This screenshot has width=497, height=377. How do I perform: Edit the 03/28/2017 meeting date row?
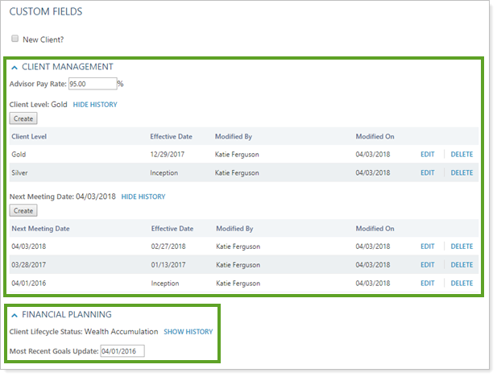[x=427, y=265]
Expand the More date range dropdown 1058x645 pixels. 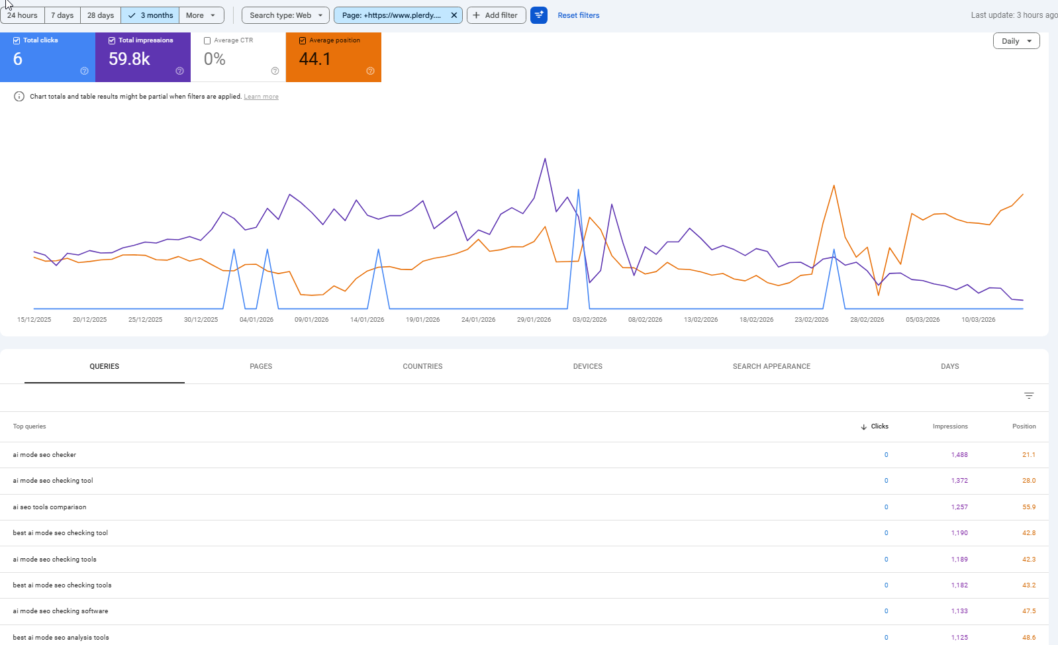(x=201, y=15)
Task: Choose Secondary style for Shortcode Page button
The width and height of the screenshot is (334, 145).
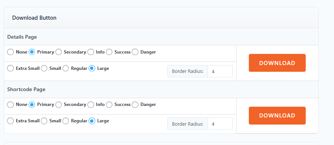Action: pos(58,104)
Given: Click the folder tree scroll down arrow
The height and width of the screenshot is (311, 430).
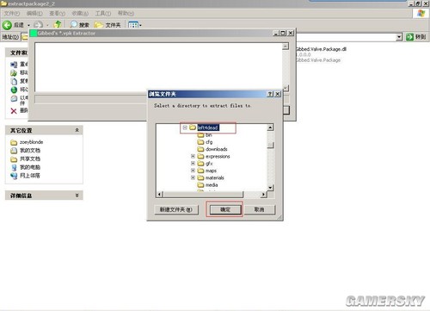Looking at the screenshot, I should [x=270, y=188].
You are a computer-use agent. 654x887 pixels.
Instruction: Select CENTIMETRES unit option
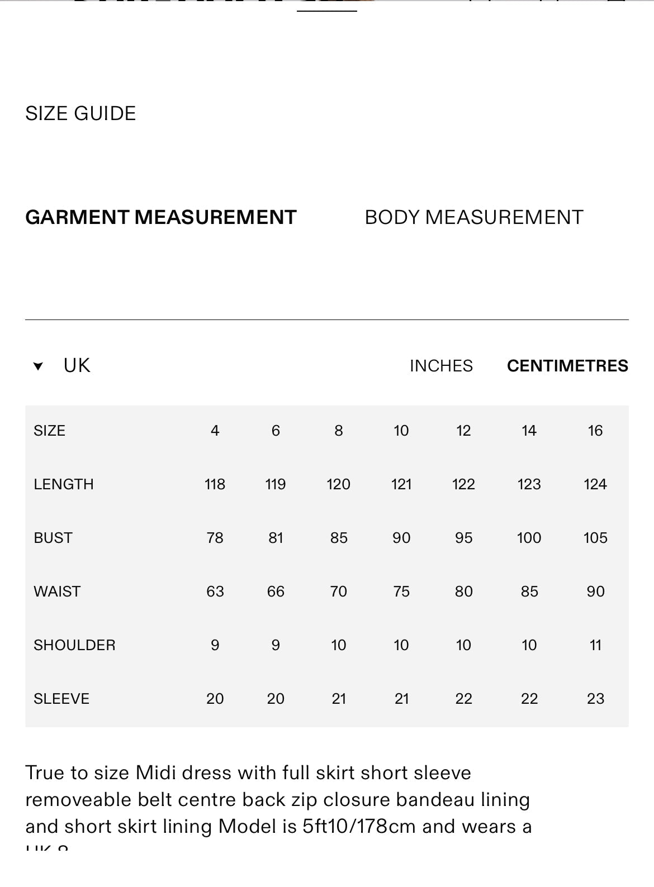click(x=567, y=366)
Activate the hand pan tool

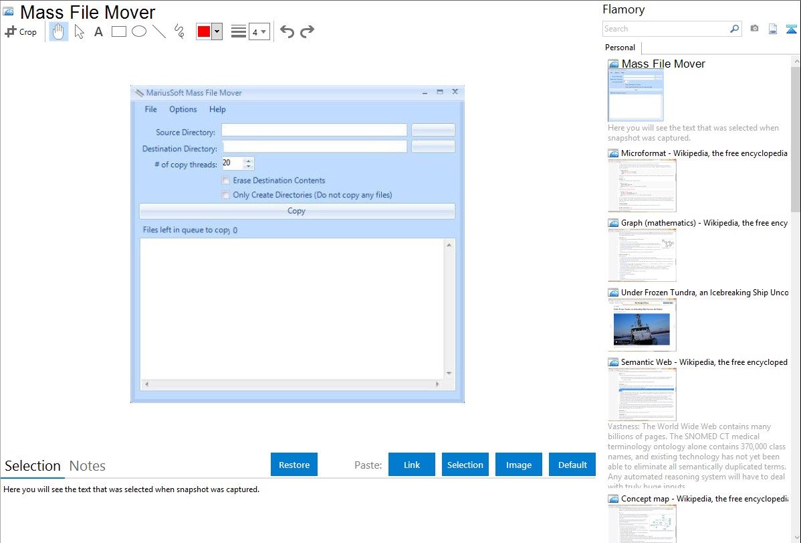click(x=59, y=31)
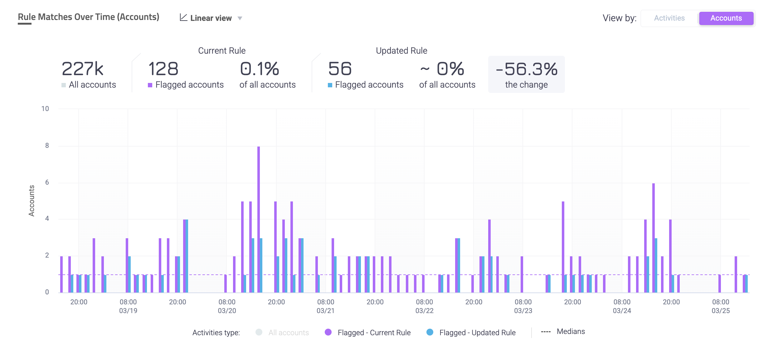The image size is (773, 348).
Task: Click the 128 flagged accounts number
Action: pyautogui.click(x=163, y=69)
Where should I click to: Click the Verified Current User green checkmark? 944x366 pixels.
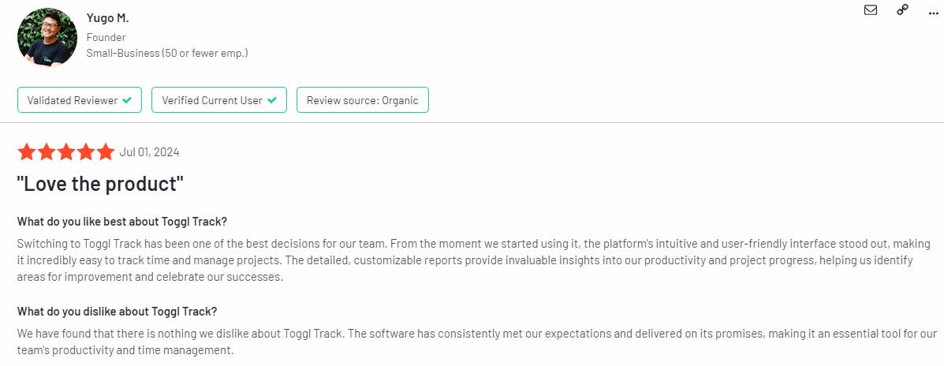[272, 100]
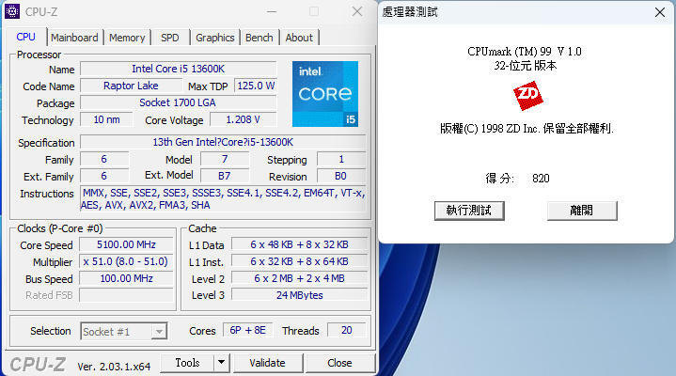Run the test with 執行測試 button
The width and height of the screenshot is (676, 376).
[x=468, y=210]
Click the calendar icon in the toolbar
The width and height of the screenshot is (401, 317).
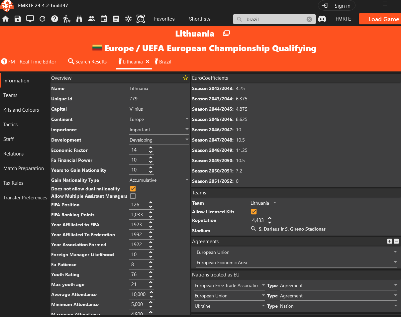pyautogui.click(x=104, y=19)
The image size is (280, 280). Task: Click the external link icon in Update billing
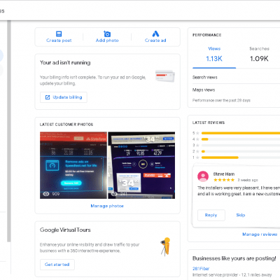click(48, 97)
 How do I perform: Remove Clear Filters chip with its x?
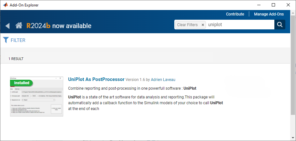click(203, 25)
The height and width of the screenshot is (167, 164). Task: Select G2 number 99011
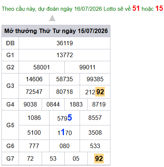coord(87,67)
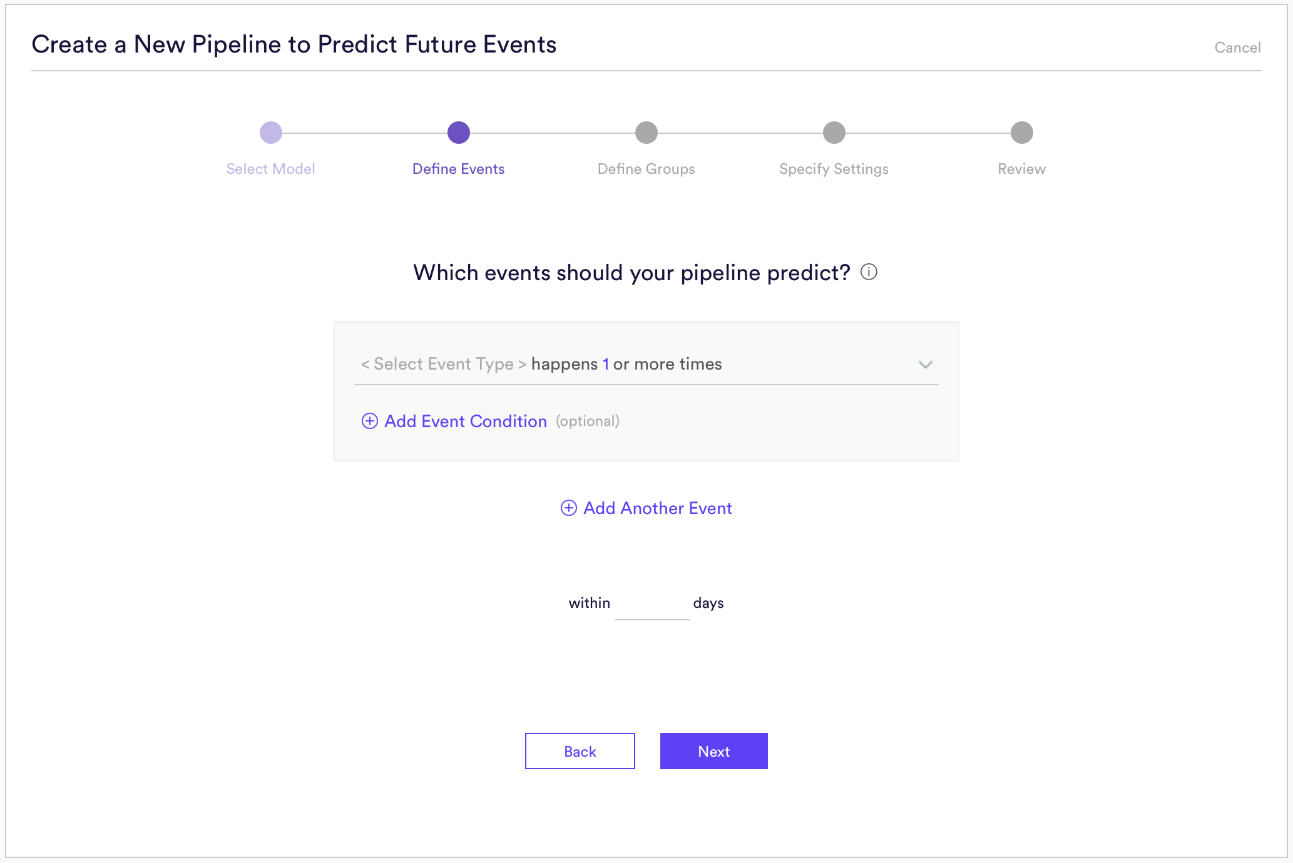Click the Add Another Event link
The height and width of the screenshot is (863, 1293).
click(658, 508)
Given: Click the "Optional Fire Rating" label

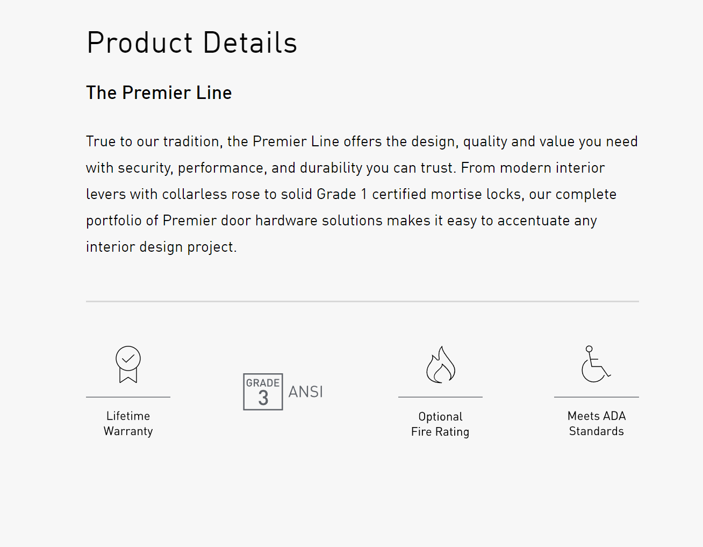Looking at the screenshot, I should [x=440, y=424].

::::::::::

**Exercise description**
Go to the line above that has "Task: Choose Secondary" and copy exactly from there down to the line that has "Click the calendar icon in the toolbar", both included. Leave the pictures out.

**Response**
Task: Choose Secondary style for Shortcode Page button
The width and height of the screenshot is (334, 145).
Action: pos(58,104)
Given: Click the folder tree scroll down arrow
The height and width of the screenshot is (311, 430).
Looking at the screenshot, I should [x=270, y=188].
You are a computer-use agent. 654x887 pixels.
Instruction: Select CENTIMETRES unit option
click(x=567, y=366)
Activate the hand pan tool

click(x=59, y=31)
The image size is (773, 348).
Task: Click the 128 flagged accounts number
Action: pyautogui.click(x=163, y=69)
Where should I click to: Click the Verified Current User green checkmark? 944x366 pixels.
[272, 100]
Run the test with 執行測試 button
The width and height of the screenshot is (676, 376).
[x=468, y=210]
Click the calendar icon in the toolbar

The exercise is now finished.